Kevin Hart is about to have a really, really good year.
The fast-talking 5-foot-4 comedy star of such hits as "Ride Along" and "Think Like a Man" has arguably his highest-profile movie role to date in "Get Hard" (in theaters Friday), as a suspected ex-convict who prepares a businessman, played by Will Ferrell, for a 10-year prison sentence for tax evasion.
On April 9, the 35-year-old Hart will head out on a nearly 70-date arena tour, including a stadium show Aug. 30 at Lincoln Financial Field in his native Philadelphia. With 600,000 tickets already sold and more than $35 million in revenue to date, it's projected to be the highest-grossing comedy tour of all time, according to Billboard.
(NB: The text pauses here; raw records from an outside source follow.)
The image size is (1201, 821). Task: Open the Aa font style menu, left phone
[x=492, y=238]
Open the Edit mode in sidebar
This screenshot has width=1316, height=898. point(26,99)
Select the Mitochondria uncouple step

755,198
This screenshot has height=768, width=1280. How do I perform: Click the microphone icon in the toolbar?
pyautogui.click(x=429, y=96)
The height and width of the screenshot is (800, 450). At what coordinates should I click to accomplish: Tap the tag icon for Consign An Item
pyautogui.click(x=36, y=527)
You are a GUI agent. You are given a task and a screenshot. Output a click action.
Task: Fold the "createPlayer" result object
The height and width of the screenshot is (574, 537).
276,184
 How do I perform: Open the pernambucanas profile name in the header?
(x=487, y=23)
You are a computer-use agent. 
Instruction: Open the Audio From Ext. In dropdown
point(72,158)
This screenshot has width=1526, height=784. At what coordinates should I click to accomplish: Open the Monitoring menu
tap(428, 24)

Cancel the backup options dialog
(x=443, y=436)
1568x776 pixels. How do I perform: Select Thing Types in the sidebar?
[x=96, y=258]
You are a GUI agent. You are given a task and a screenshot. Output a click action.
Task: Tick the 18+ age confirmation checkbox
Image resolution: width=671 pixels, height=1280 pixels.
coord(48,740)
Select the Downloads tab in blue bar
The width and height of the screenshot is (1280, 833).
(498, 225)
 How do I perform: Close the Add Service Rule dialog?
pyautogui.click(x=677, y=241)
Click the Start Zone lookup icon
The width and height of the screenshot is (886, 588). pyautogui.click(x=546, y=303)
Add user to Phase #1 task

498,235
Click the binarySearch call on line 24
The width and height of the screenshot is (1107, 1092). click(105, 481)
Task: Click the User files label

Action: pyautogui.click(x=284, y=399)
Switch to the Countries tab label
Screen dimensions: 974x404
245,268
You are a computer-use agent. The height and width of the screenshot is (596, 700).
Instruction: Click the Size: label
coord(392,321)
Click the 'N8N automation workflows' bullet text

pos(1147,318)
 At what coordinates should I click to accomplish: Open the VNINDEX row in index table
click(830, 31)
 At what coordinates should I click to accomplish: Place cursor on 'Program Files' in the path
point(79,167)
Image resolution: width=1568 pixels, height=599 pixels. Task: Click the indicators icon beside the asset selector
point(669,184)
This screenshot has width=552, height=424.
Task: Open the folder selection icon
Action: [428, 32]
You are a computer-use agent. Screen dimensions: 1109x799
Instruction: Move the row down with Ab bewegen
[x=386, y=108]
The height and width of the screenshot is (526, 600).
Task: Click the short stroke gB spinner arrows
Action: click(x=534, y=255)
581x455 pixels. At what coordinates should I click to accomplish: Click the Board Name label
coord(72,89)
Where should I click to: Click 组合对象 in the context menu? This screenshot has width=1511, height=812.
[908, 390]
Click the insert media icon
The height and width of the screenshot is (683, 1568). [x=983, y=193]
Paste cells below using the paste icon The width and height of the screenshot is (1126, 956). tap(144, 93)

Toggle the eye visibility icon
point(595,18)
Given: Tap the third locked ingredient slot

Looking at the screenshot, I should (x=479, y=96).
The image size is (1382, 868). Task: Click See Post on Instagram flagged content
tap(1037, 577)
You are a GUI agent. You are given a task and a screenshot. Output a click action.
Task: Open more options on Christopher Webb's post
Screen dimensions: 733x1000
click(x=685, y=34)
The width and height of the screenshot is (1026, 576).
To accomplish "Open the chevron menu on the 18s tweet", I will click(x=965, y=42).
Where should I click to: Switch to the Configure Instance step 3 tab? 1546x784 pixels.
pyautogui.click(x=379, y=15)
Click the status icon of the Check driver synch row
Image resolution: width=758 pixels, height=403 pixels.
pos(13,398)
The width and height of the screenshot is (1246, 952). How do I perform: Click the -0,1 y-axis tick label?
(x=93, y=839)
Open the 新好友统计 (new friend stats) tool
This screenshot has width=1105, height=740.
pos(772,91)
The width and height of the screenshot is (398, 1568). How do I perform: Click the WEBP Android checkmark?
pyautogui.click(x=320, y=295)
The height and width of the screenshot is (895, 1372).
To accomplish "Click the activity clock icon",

But before the tour officially begins, Hart will warm up in Milwaukee, with six shows at the 2,500-seat Riverside Theater. Not surprisingly, the six shows, amounting to 15,000 tickets, were sold out an hour after going on sale. Originally priced at $50, tickets are being resold through StubHub, priced from $120 all the way up to $500 for a single ticket.
Before Hart kicks off his special Milwaukee residency Thursday, we look back at the 13 funniest jokes — jokes that are OK to print — from his hit stand-up films "Laugh at My Pain" (2011) and "Let Me Explain" (2013).
From 'Let Me Explain':
1. "Everybody assumes because you went through a divorce you went through a (expletive) up period of life, you're enemies, you hate each other. It's not true....She's happy. She's moved on. I'm happy. I've moved on. I'm happier than she is, though."
2. "There's nothing worse than telling a dumb-ass lie and getting caught telling a dumb-ass lie....I'm in my car, I'm driving. My boy calls me, I pick up. 'Yo, Kevin, what up?' Instantly I lie. 'Dude, I can't be on the phone like that. I'm out of the country. I'm trying not to have a high-ass phone bill.' He said, '(Expletive), ain't that you at the stop light right there in front of me?' I'm so oblivious in lying I waved. 'What's up man?'"
3. "I'm in New York. I'm at the airport. I'm in baggage claim. This girl sees me, she goes off....'Can you do me a favor? Can you wait here for like, 30 minutes? My mom is about to land. She'd love to get a picture with you.' I'm like, '(Expletive) yeah, I'll wait. Go get her' As soon as she left, I took off. (Expletive), I'm not waiting here for some 30 minutes, waiting for your (expletive) mom."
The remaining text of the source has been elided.